[Data section]

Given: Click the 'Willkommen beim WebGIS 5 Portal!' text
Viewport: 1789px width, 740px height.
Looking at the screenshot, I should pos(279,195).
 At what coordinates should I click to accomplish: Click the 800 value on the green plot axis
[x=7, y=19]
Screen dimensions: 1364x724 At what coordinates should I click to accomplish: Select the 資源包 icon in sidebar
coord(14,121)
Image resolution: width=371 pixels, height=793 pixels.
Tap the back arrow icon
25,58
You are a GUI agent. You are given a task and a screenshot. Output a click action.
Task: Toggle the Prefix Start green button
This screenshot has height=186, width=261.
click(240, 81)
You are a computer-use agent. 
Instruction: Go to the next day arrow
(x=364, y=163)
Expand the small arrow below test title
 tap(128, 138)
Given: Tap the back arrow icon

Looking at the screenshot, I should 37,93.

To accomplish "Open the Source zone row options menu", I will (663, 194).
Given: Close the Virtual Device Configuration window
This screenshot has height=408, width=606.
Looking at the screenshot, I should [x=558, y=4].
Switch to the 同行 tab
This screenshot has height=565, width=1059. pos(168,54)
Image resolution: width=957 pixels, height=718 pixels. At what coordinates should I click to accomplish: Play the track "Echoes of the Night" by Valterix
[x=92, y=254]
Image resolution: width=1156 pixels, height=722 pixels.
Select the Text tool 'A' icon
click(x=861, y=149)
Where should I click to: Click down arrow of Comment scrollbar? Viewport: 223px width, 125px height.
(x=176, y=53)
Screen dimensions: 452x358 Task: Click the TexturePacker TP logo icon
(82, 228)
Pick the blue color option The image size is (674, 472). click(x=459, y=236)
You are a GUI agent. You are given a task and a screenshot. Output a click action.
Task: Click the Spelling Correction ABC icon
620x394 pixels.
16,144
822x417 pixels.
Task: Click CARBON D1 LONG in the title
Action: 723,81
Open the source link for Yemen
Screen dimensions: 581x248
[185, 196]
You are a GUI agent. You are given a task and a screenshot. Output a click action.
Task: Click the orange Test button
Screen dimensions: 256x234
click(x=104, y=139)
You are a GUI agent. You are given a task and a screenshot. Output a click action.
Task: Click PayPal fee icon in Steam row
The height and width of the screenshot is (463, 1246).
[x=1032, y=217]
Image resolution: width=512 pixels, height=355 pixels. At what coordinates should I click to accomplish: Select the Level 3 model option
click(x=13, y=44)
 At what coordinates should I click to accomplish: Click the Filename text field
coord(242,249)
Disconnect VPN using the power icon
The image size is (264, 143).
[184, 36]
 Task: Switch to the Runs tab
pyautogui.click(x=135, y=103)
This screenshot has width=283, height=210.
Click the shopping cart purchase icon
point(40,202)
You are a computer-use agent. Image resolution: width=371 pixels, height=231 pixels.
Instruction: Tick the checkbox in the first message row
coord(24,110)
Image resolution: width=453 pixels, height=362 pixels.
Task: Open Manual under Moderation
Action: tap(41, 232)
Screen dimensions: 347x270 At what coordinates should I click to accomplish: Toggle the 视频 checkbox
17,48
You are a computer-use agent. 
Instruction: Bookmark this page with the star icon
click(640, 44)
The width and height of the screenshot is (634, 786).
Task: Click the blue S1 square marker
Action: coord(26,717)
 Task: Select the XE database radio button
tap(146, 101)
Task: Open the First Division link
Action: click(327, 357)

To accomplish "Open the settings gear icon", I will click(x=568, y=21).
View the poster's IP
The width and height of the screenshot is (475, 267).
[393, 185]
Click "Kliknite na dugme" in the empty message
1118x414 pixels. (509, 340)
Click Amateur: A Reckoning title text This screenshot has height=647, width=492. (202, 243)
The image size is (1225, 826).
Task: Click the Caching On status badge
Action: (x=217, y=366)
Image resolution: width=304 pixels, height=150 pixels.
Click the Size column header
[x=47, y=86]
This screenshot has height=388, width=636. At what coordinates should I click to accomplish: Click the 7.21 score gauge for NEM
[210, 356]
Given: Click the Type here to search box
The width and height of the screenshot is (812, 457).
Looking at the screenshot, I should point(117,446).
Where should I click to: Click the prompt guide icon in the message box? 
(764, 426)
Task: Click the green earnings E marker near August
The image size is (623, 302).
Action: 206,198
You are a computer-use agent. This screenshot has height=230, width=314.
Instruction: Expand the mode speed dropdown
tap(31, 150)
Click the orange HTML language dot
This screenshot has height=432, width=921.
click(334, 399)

[/Data section]

Action item:
In the records, locate each line holding the string "orange" and copy it.

Response:
Task: Click the orange Test button
Click the orange HTML language dot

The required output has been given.